(STORED DATA begins)
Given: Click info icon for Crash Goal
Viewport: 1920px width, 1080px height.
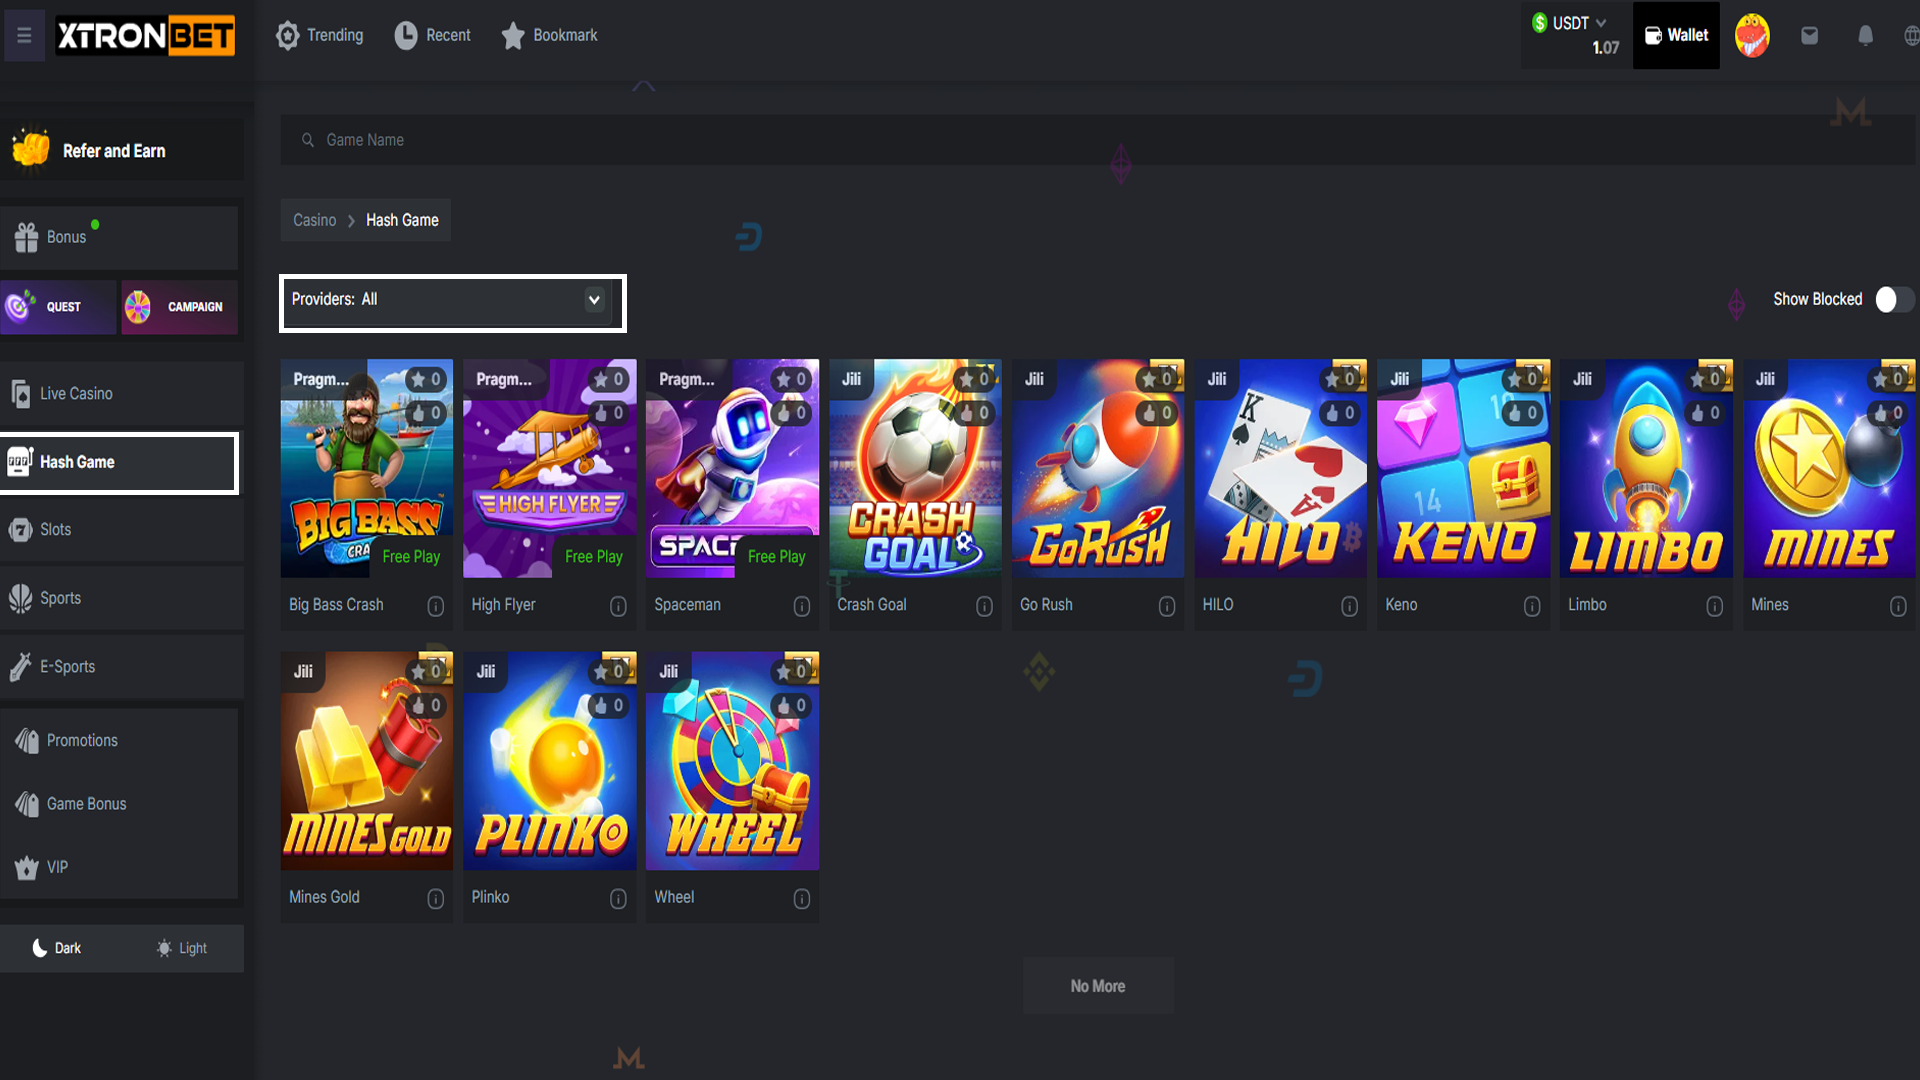Looking at the screenshot, I should click(984, 606).
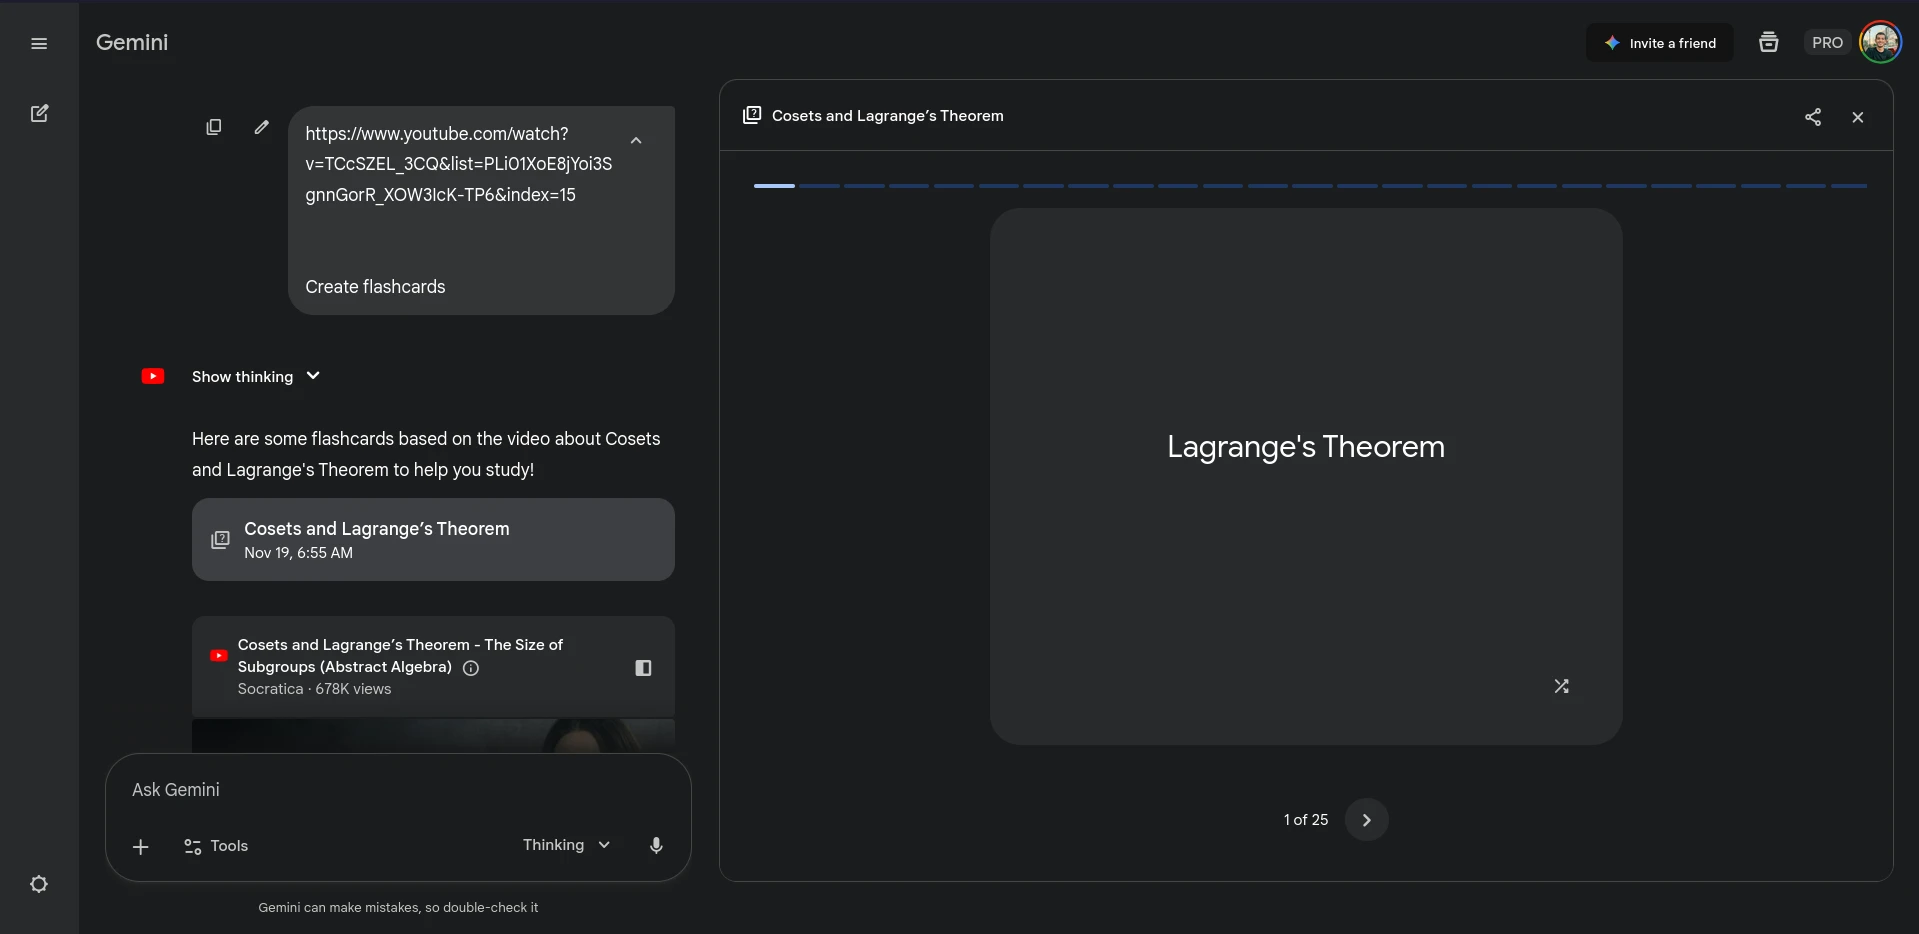Expand the Show thinking section

pyautogui.click(x=255, y=376)
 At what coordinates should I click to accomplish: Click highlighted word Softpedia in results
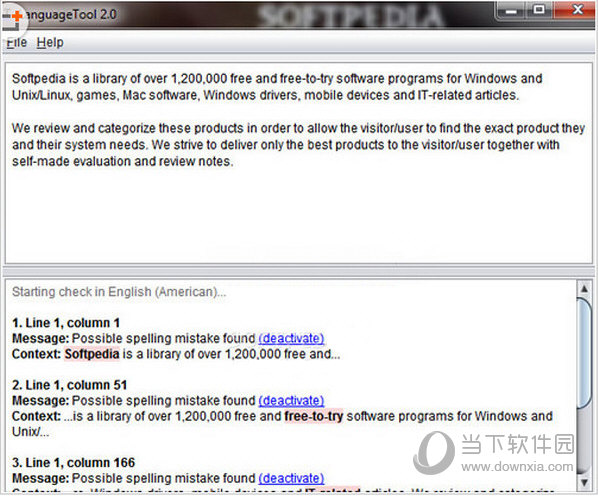[x=92, y=354]
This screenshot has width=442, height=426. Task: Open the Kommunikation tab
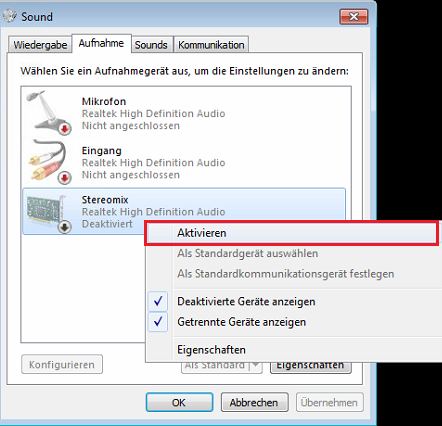click(x=211, y=45)
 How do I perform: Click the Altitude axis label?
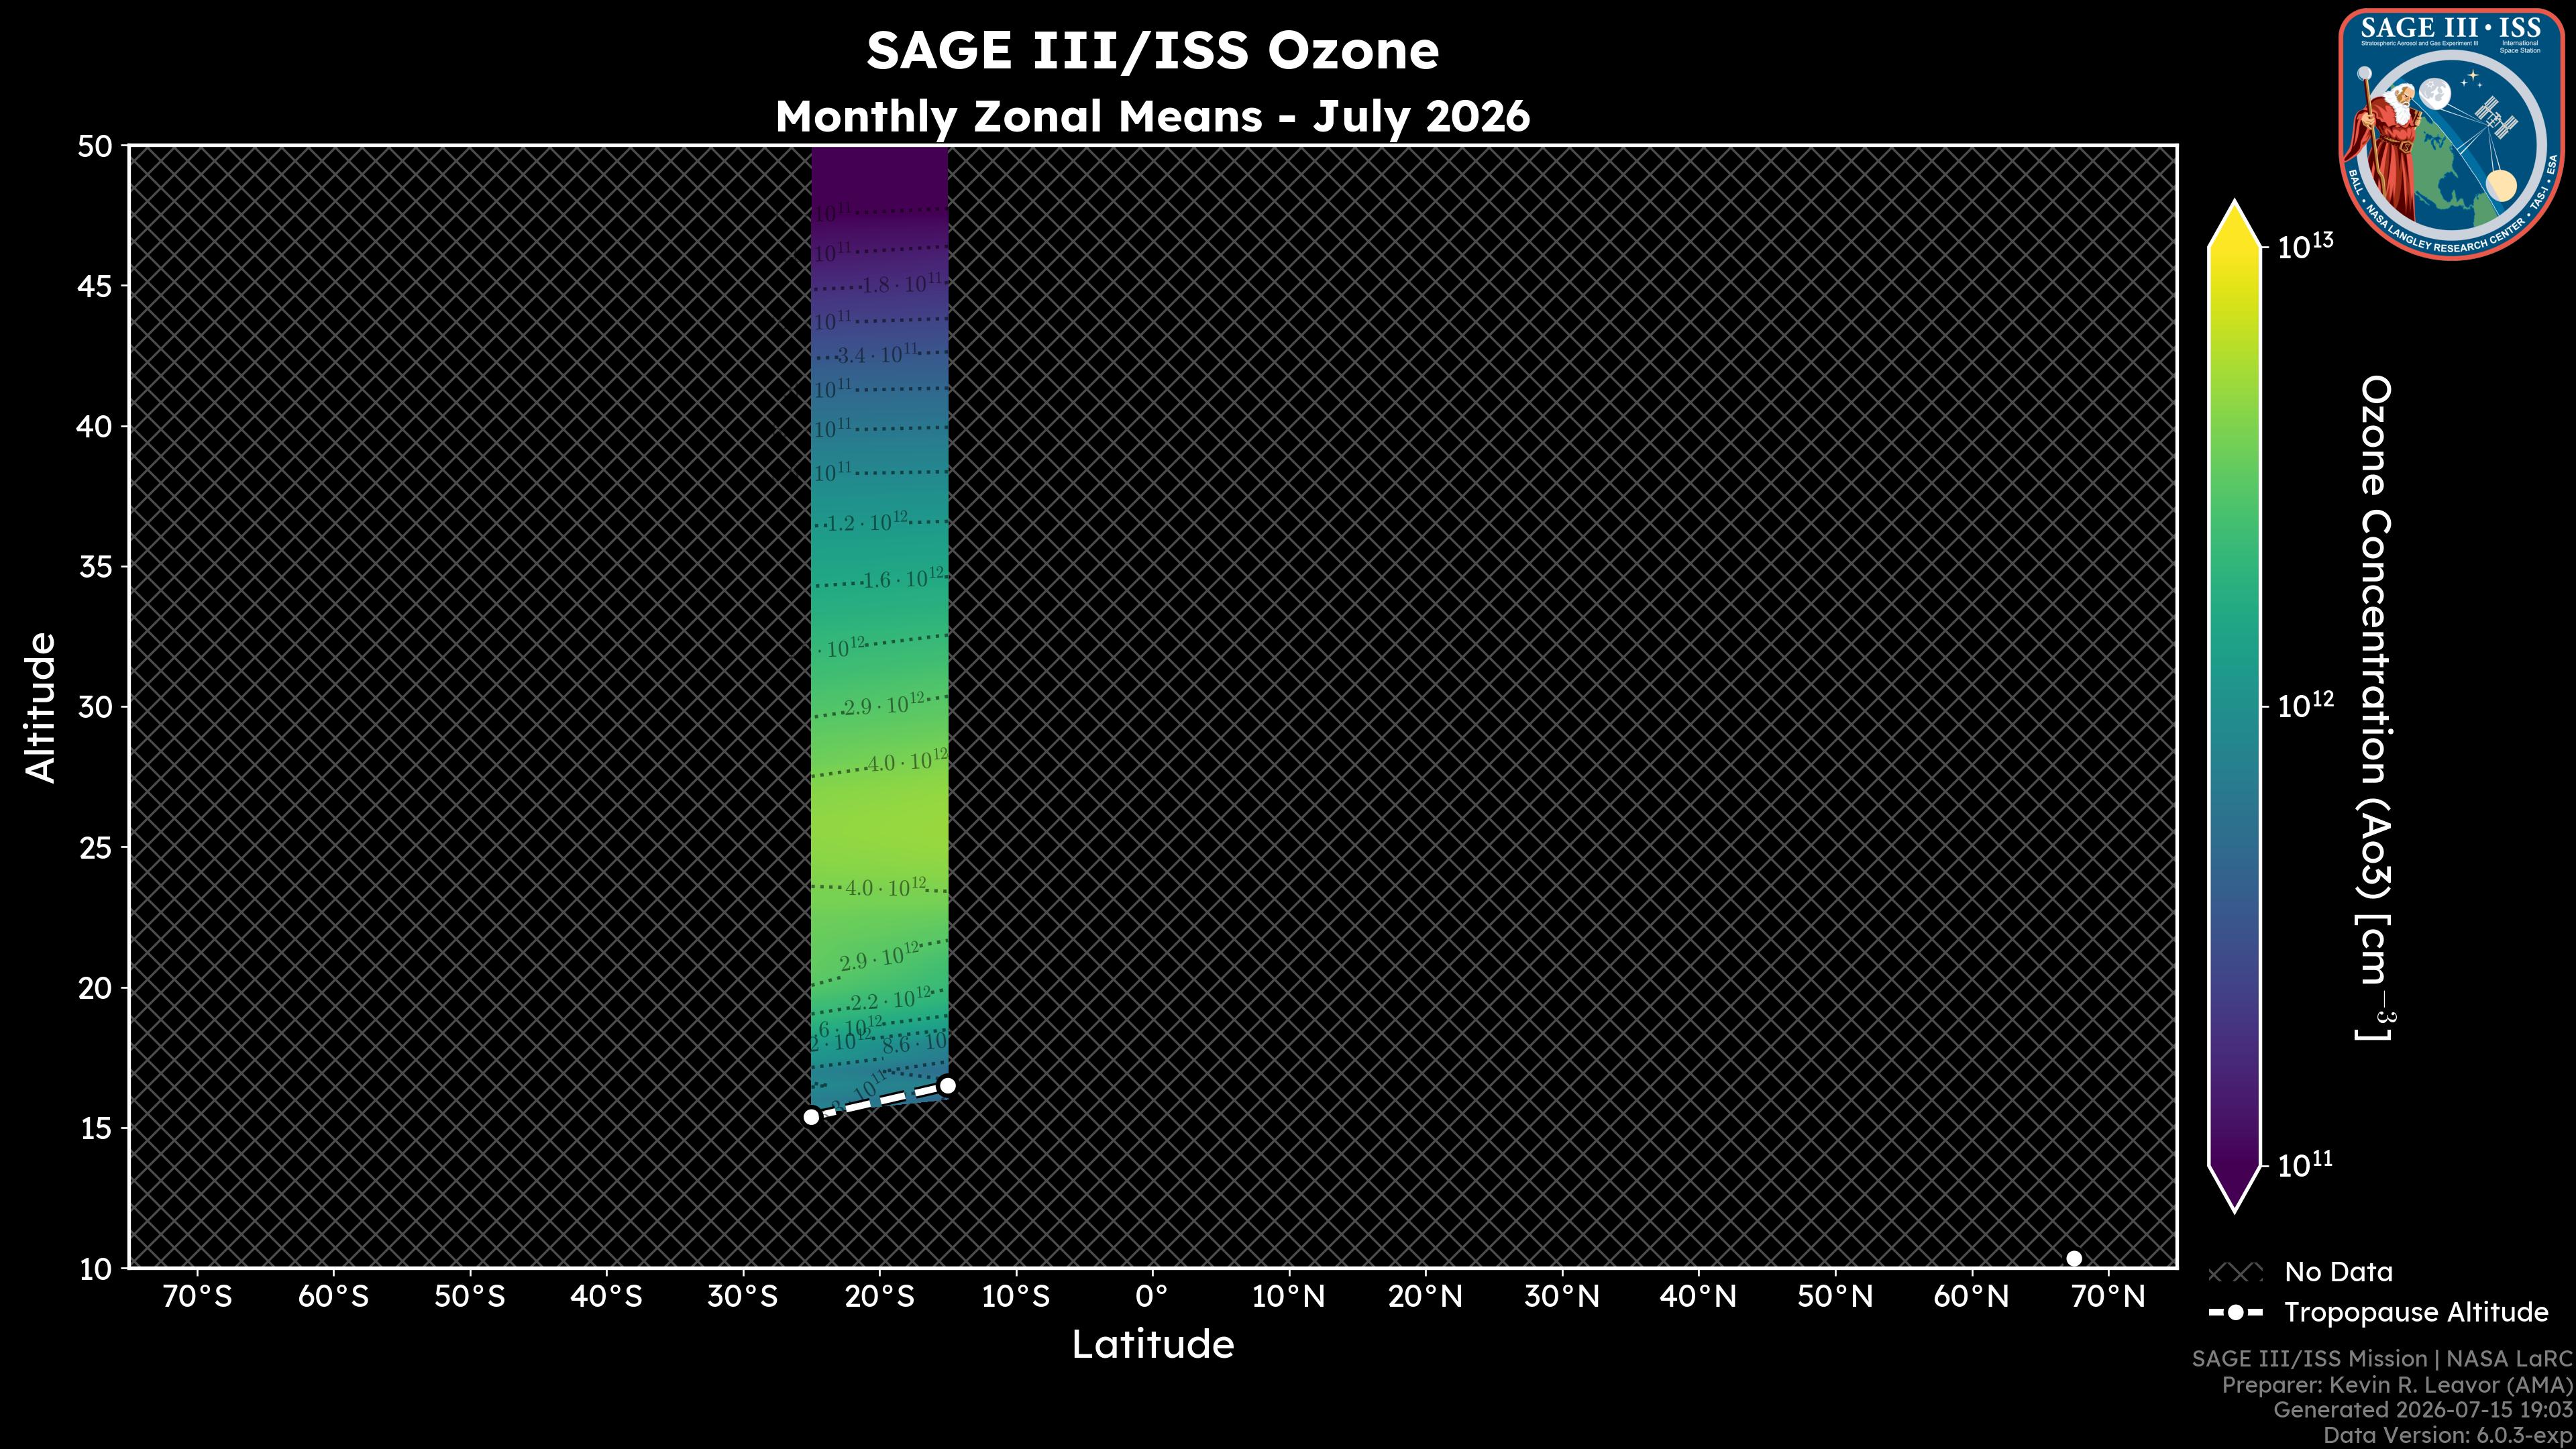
(STORED DATA ends)
DIRECTIONS:
The final stretch of the data, from the line with "This screenshot has" through its last line, is to be retyped exactly; pictures are not part of the copy.

TASK SOLUTION:
This screenshot has width=442, height=426. Task: Open the Kommunikation tab
click(x=211, y=45)
 How do I perform: Click the Altitude axis label?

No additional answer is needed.